The European Union’s refugee crisis

Migrants could provide lift to economy

A migrant camp in Calais, France. In a forecast, EU officials predicted that the three million migrants expected over the next three years would provide a small net gain to the European economy by 2017.
A migrant camp in Calais, France. In a forecast, EU officials predicted that the three million migrants expected over the next three years would provide a small net gain to the European economy by 2017.PHOTO: AGENCE FRANCE-PRESSE

Two institutional forecasters have come up with different projections on the economic impact of hundreds of thousands of migrants and refugees in Europe. But the contradiction was not as stark as it may seem. They were looking at different types of countries on the migrant route.

BRUSSELS • European Union officials have put a positive economic spin on the bloc's refugee crisis.

In a forecast, officials predicted that the three million migrants expected over the next three years would provide at least a small lift - a net gain of perhaps a quarter of 1 per cent to the European economy by 2017.

With that prediction, the European Commission, the bloc's executive arm, used one of its periodic economic forecasts to wade into one of the most divisive issues Europe has faced in decades: migration.

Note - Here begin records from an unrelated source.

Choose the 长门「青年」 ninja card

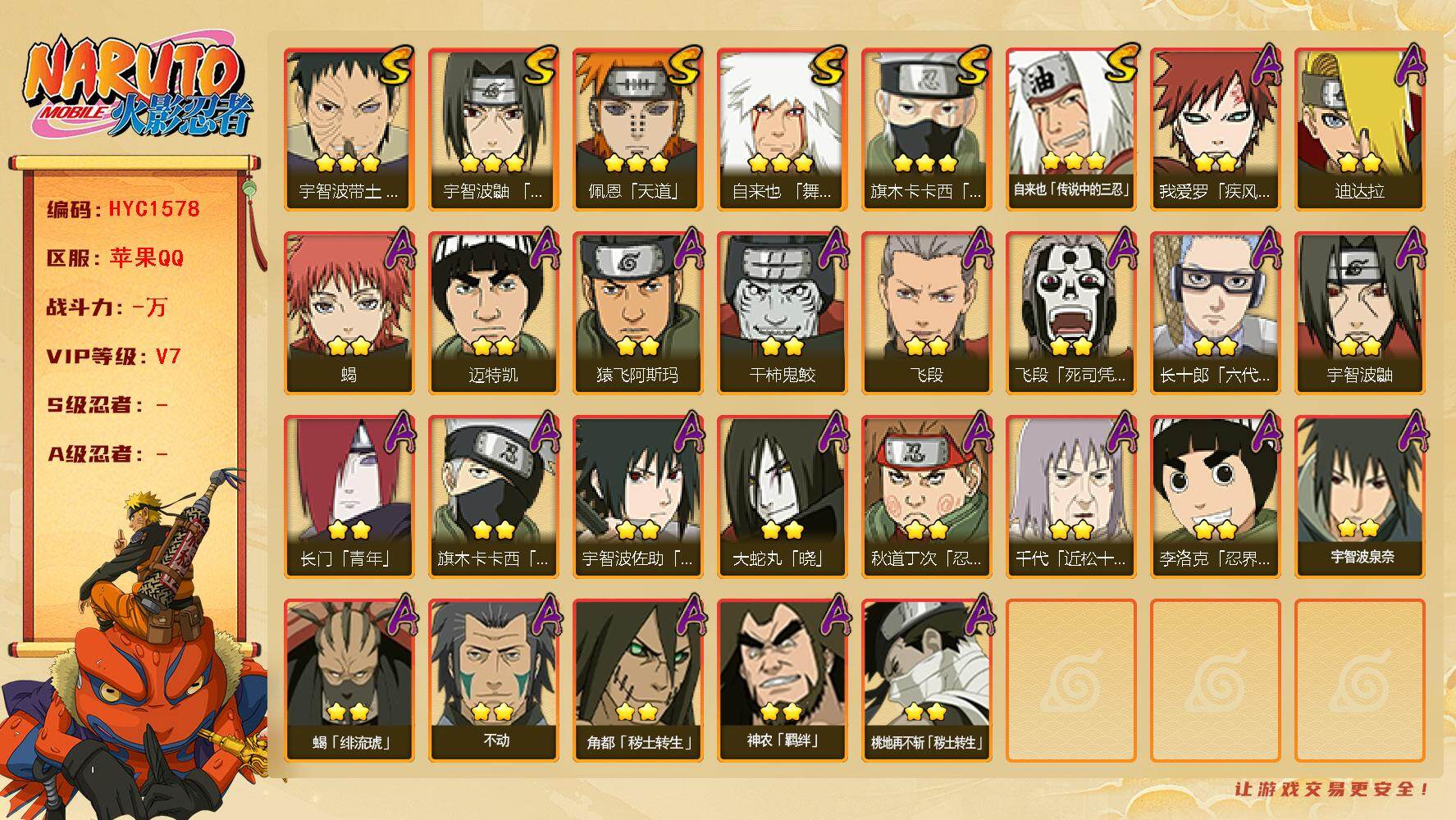pyautogui.click(x=349, y=497)
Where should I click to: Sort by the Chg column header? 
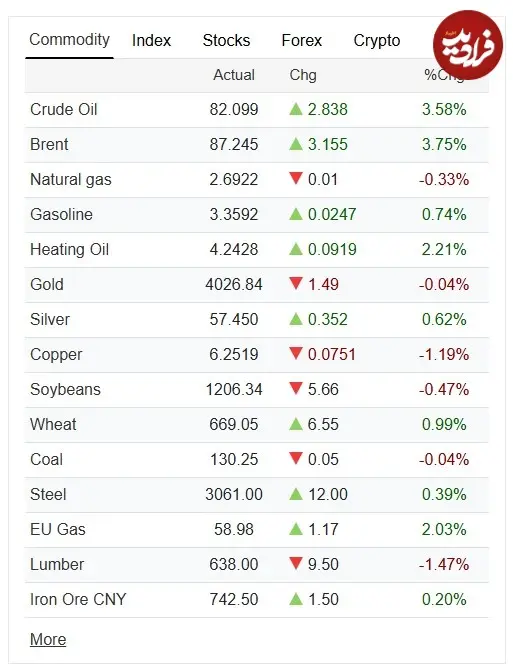303,75
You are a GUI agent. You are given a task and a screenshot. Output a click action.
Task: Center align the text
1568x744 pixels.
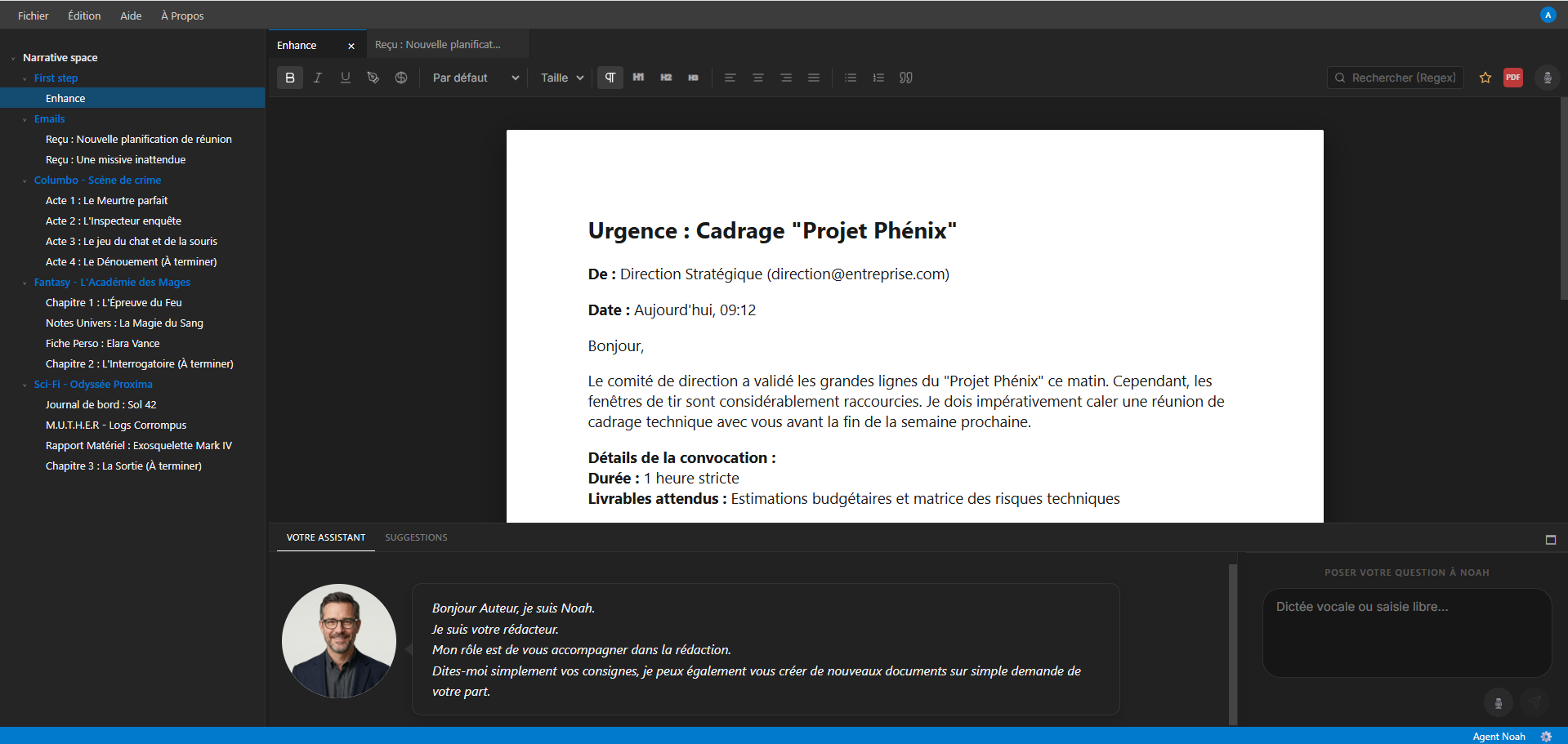tap(758, 78)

The arrival this year of large numbers of people from Syria and other war-torn countries has driven a wedge between countries like Germany, which have sought a more accommodating stance, and those like Hungary, which want far tighter border controls.

The commission, in its autumn economic forecast, said "the arrival of large numbers of asylum seekers" would require increases in public spending to manage the influx - spending that would provide a stimulus to the European economy.

There would also be an additional positive impact from the increase in workers, "provided the right policies are in place to facilitate access to the labour market", the commission said in a news release.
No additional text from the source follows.